2015年

3月

22日

3/21 第87回センバツの宣誓に短歌が

3/21開会した春の選抜高校野球で敦賀基気比高校(福井)篠原主将が宣誓、その中に短歌が織り込まれていました(毎日新聞3/22朝刊)。全文を紹介します。

 高校野球の全国大会が始まって100年。戦争による中断や震災など、いくつもの困難を乗り越えて今、多くの皆さんに支えられ、大好きな野球ができることに感謝します。

 「グランドに チームメイトの 笑顔あり 夢を追いかけ 命輝く」

 生まれ育ったふるさとで、移り住んだところで、それぞれの思いを抱きながら見てくださっている全国の皆さんに、生きていることを実感してもらえるよう、この甲子園で自分らしく精一杯プレーすることを誓います」

 なぜ、ここに短歌が登場したか・・正岡子規は、野球に熱中しその普及にも尽くしたことで知られており今大会では出身校の松山東校が出場、100年の記念もあって短歌が読みこまれたものと思います(子規は俳句が有名ですが多くの短歌も残しており、また野球の殿堂入りも果たしています)。

(新聞を読んでびっくり。思わぬところに短歌がでてきたので、思わずHPで紹介です。子規の短歌をいくつか。)

 くれなゐの二尺伸びたる薔薇の芽の針やはらかに春雨のふる

 松の葉の葉毎に結ぶ白露の置きてはこぼれこぼれては置く

 いちはつの花咲きいでて我目には今年ばかりの春行かんとす

 足たたば不尽の高嶺のいただきをいかづちなして踏み鳴らさましを

 足たたば黄河の水をから渉り崋山の蓮の花剪らましを

 足たたば北インヂヤのヒマラヤのエヴェレストなる雪くはましを

 

まひる野

 東京に本部を置く全国的な短歌の会です。窪田空穂の第一歌集「まひる野」から命名され、生活実感を尊重し、詩としての豊かな表現力を希求します。自然や日常を細やかな温かい視線で詠んだ歌が特徴です。詳しくは「まひる野」のページをご覧ください。

 

<仙台 月例会について>

毎月第二土曜日に仙台市内の市民センターの一室で午後一時から概ね二時間程度です。流れを紹介します。

 

(1)その月の決められた主題に関する歌1首以上を含む自作3首の歌を提出します。

(2)作者を伏せてプリントアウトしたものが当日配布されます。自分以外の方の歌をそこで初めて目にすることになります。

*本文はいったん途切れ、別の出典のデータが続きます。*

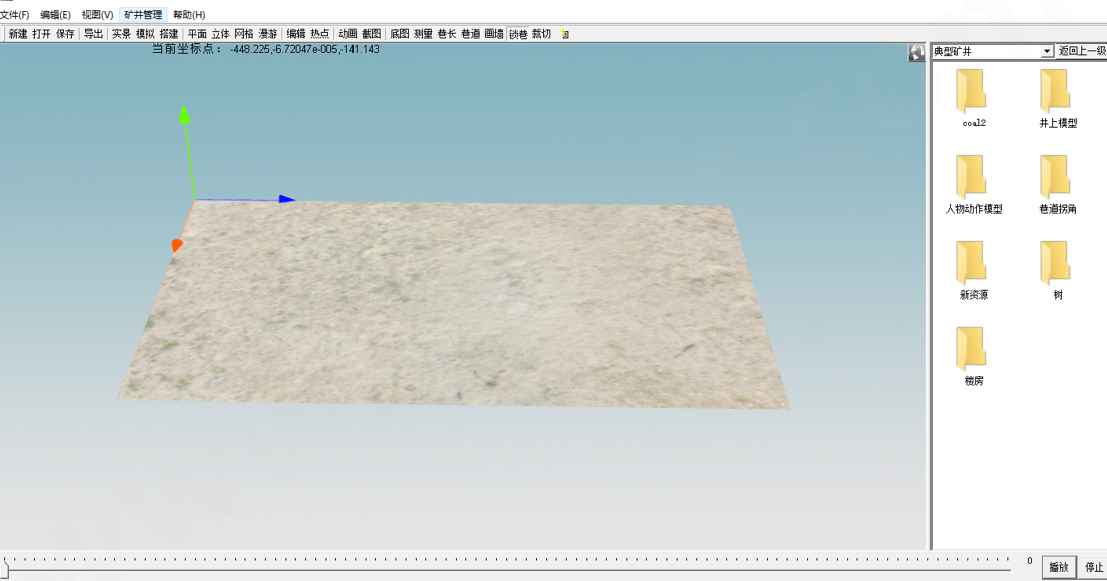1107x581 pixels.
Task: Open the 矿井管理 menu
Action: (x=143, y=14)
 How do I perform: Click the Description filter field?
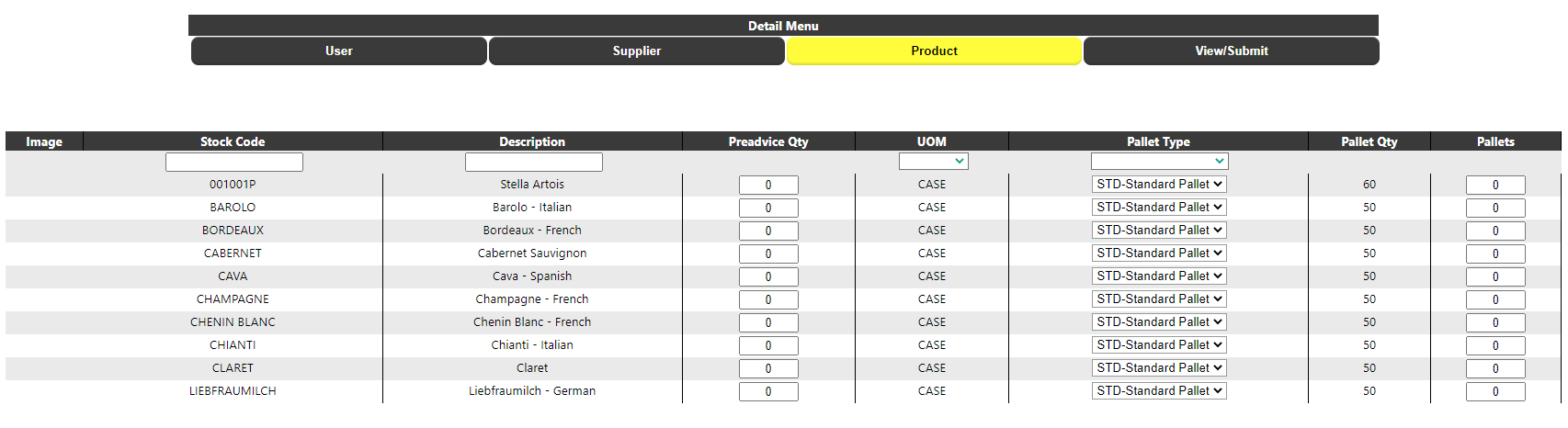(x=534, y=162)
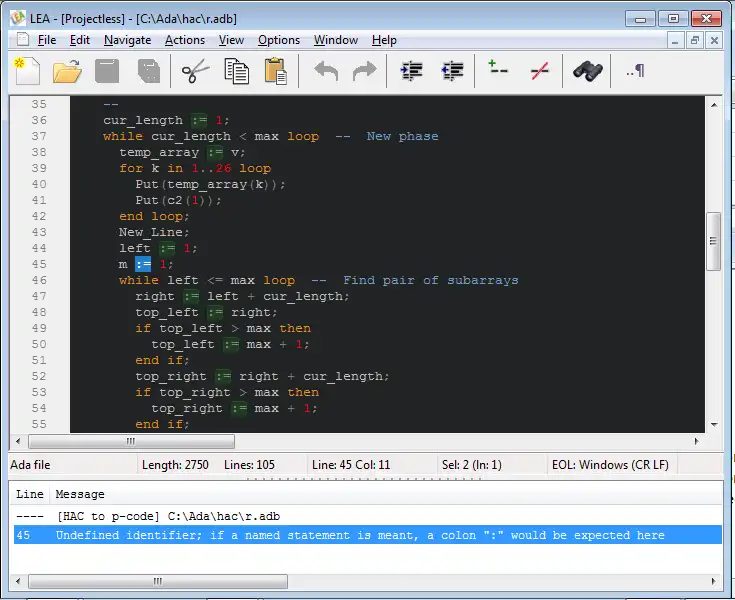Click the editor's horizontal scrollbar right arrow
735x600 pixels.
(x=698, y=441)
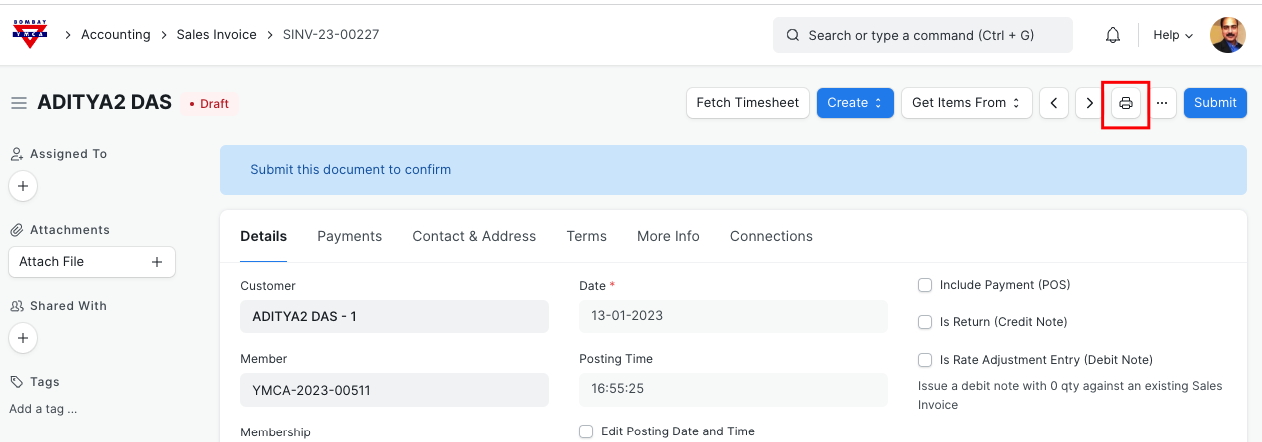This screenshot has width=1262, height=442.
Task: Submit the sales invoice
Action: 1215,103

(3)全部で20~30首になります。リズムを確かめながら音読します。意外に難しい漢字や短歌独特の言い回しに出会うことも学びの一つです。

(4)20~30分程度をかけて、各自で、自分の”お気に入り(共感、卓越、感嘆、臨場感などを感じる歌)”を5~7首程選びます。その中でも”これは!”という歌一首を特選として選びます。

(5)特選2点、”お気に入り”1点として集計し、合計得点の高い歌から互評します。互評というのは選んだ理由を自分なりに説明するということです。

(6)互評の過程で多くのことを学びます。技術的には不十分でも感性として高く評価されることもあります。またどんなに整った歌でも共感を覚えない、伝わらない、ということで点数が入らないということもあります。自分の歌がどう評価されるか、ということに目が行きがちですが、実は自分が選んだ理由をどう説明するか、ということが非常に大切です。

(7)一通り互評が終わると、各種の情報交換を行い終了です。高得点でも賞金はでません(笑)。次回の日程、主題など出席者で話し合って決めます。「○○に関する歌」という具合です。